■ Task to carry out: Go through the entries below. Copy out every line that contains "Given".

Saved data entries
#####
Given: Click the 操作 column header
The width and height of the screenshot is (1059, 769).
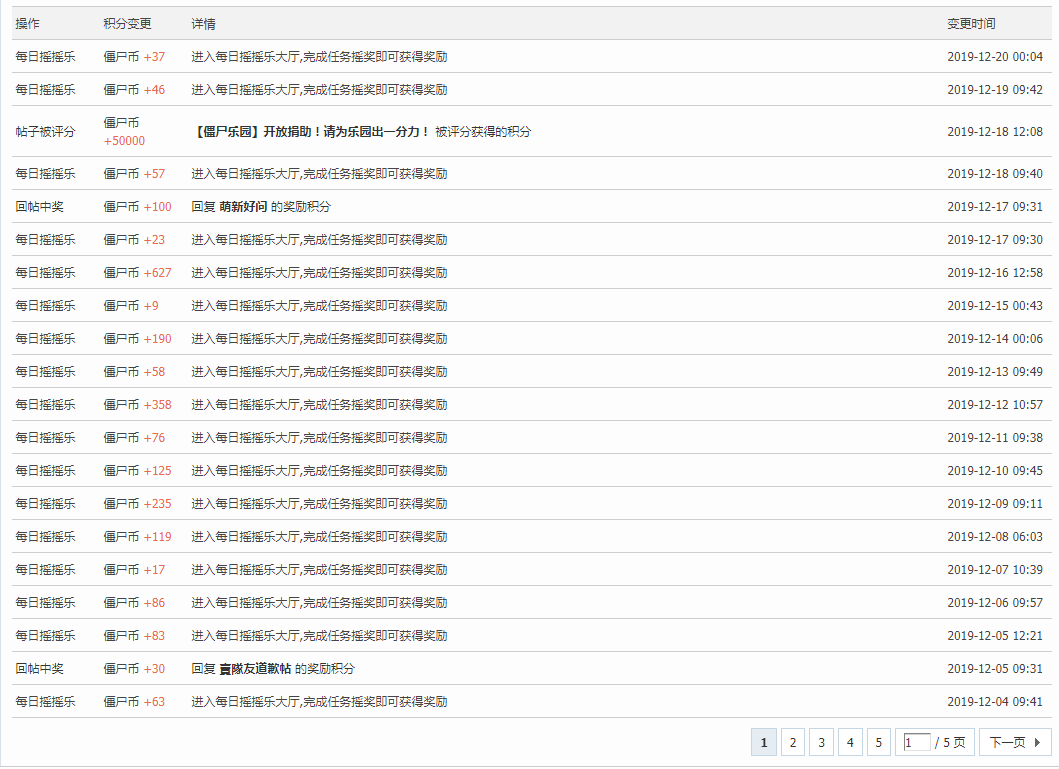Looking at the screenshot, I should pyautogui.click(x=27, y=24).
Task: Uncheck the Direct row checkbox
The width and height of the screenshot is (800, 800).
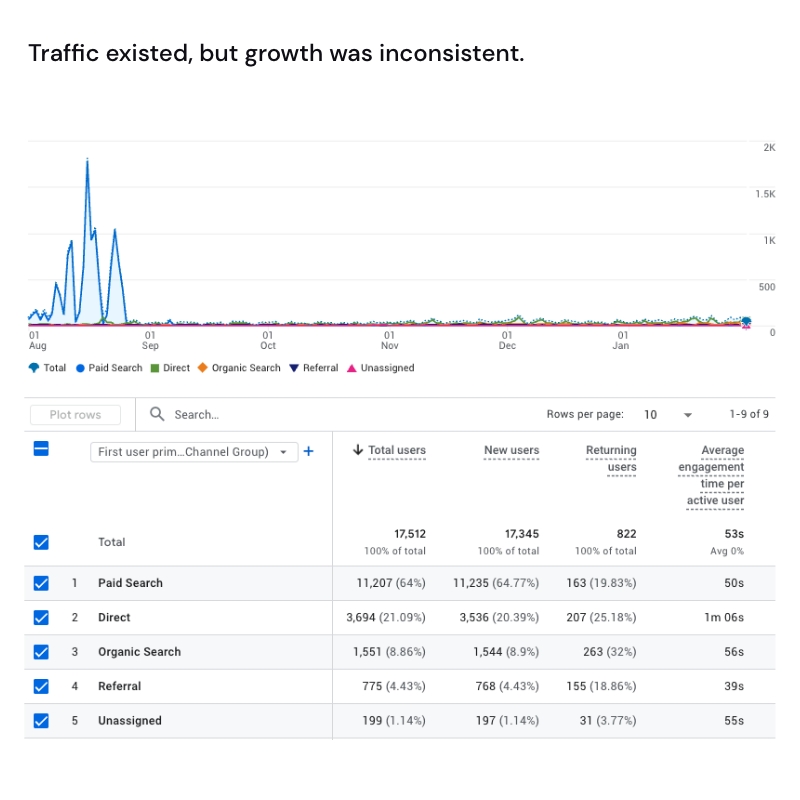Action: tap(40, 618)
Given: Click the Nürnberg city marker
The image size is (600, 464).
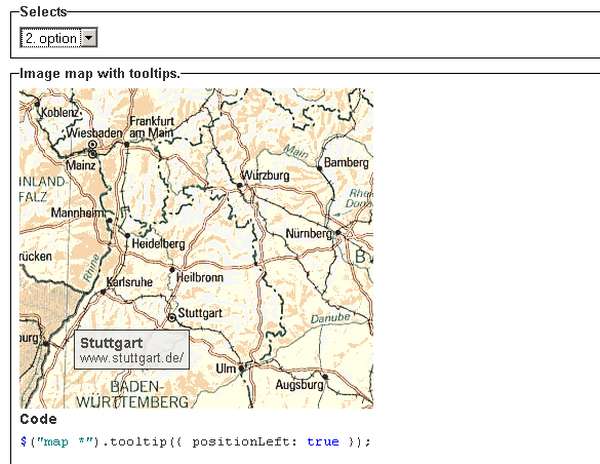Looking at the screenshot, I should coord(338,232).
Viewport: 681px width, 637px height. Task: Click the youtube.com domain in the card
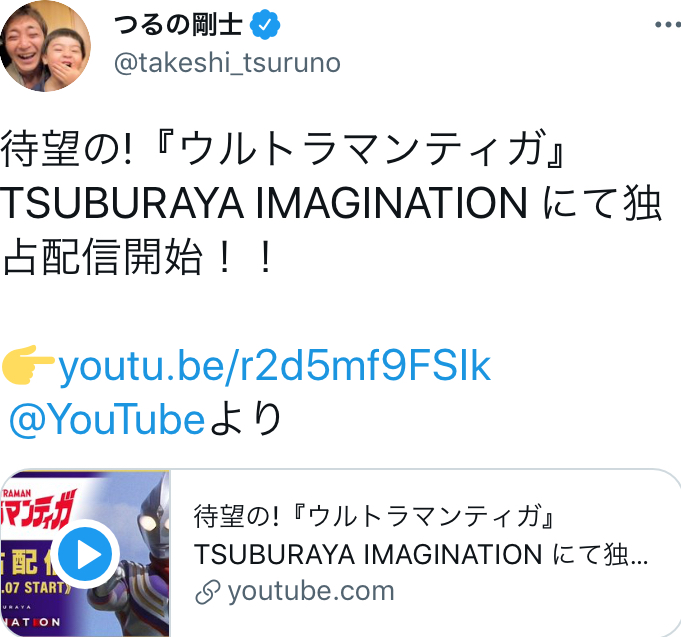coord(310,591)
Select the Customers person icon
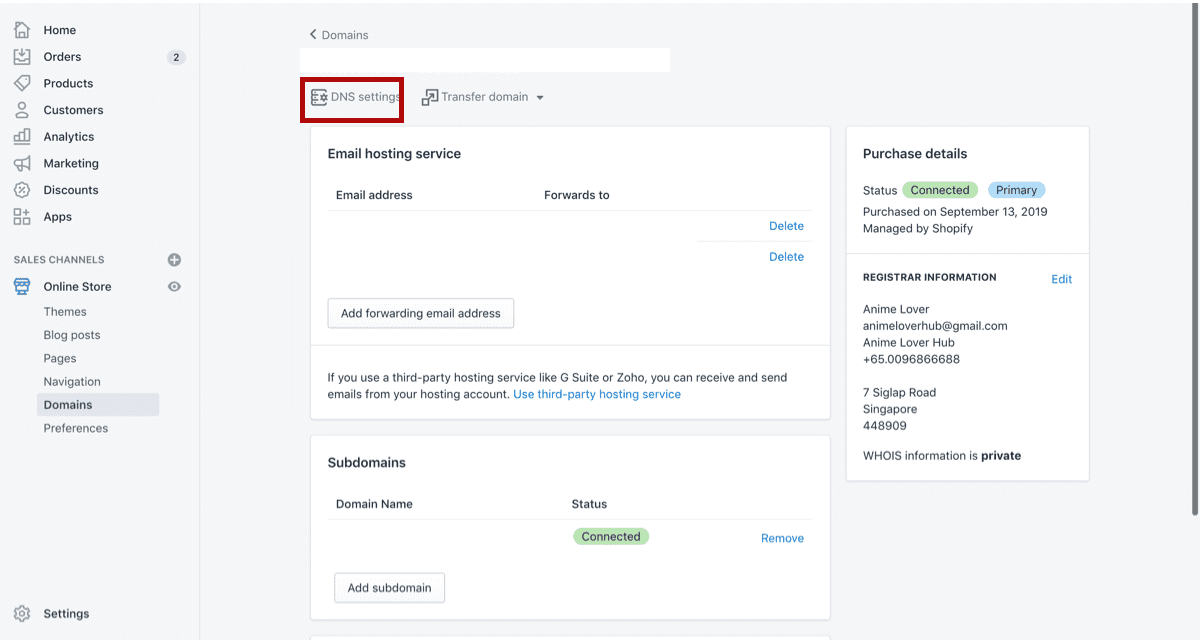 [22, 110]
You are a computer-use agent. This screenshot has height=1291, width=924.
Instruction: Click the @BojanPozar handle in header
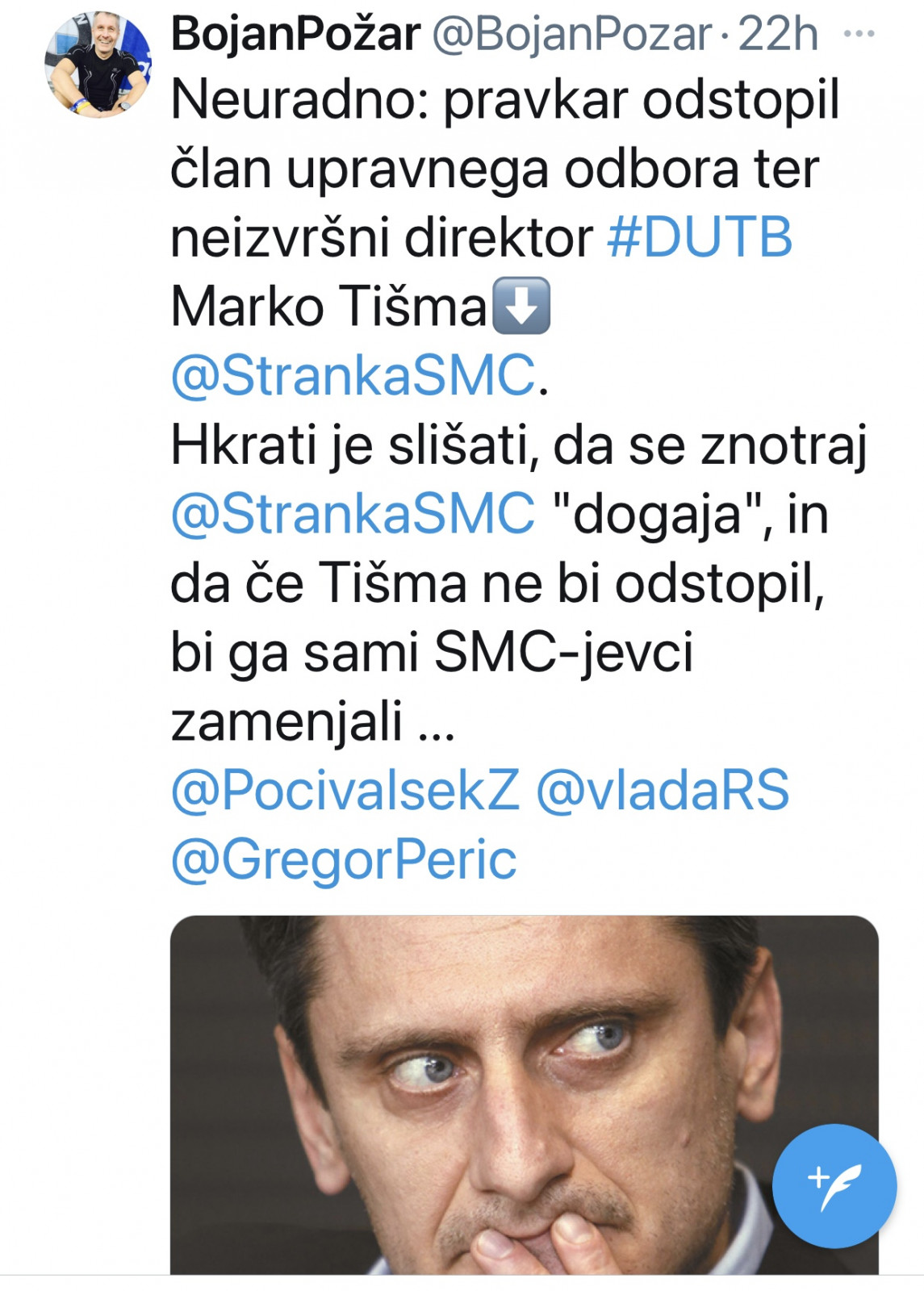click(572, 34)
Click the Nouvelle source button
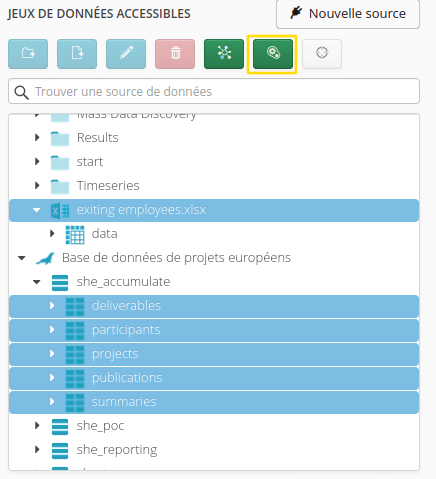 (348, 14)
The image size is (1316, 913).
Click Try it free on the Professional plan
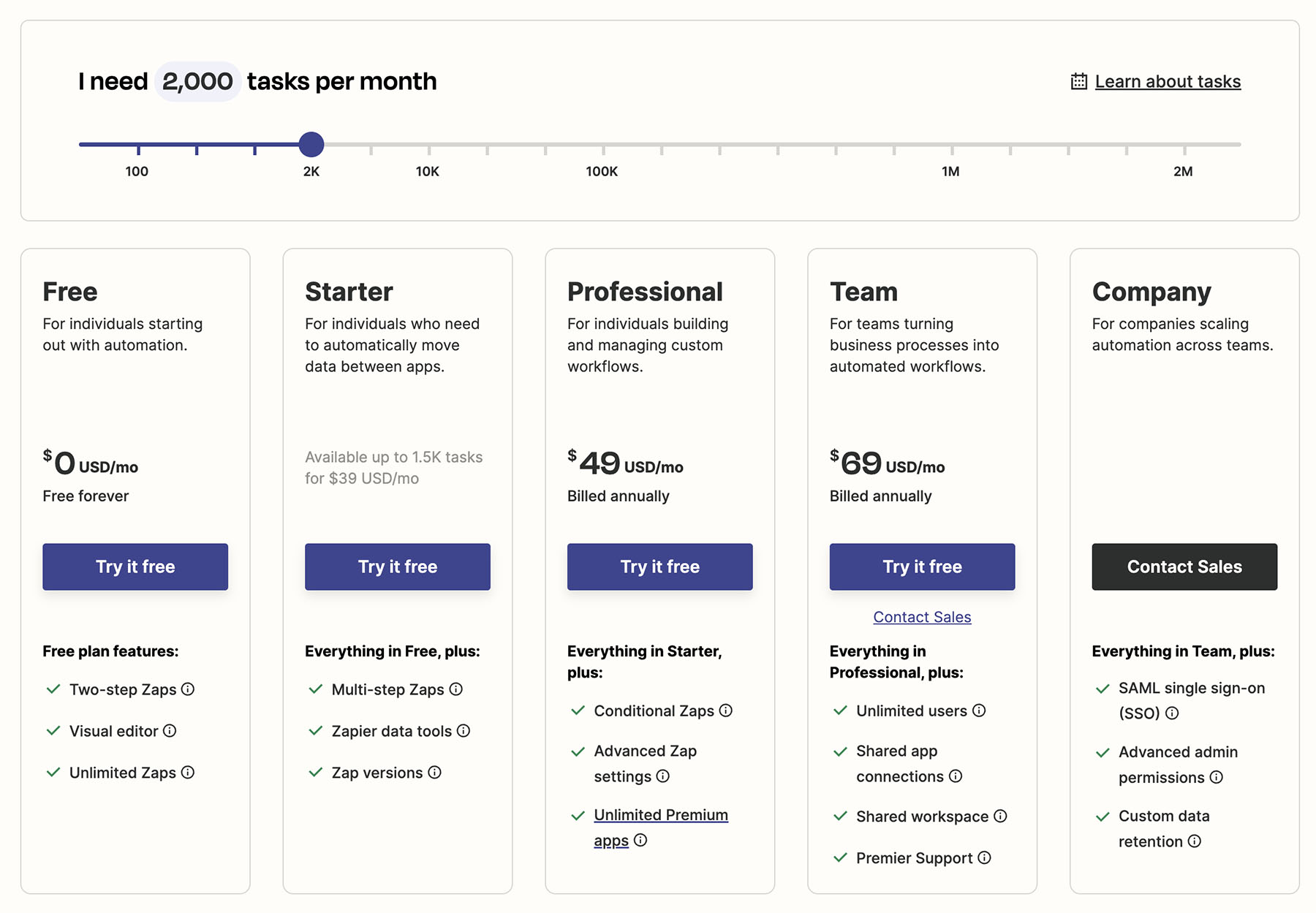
#####
■ Your response:
Given: Click the 操作 column header
Given: Click the Nürnberg city marker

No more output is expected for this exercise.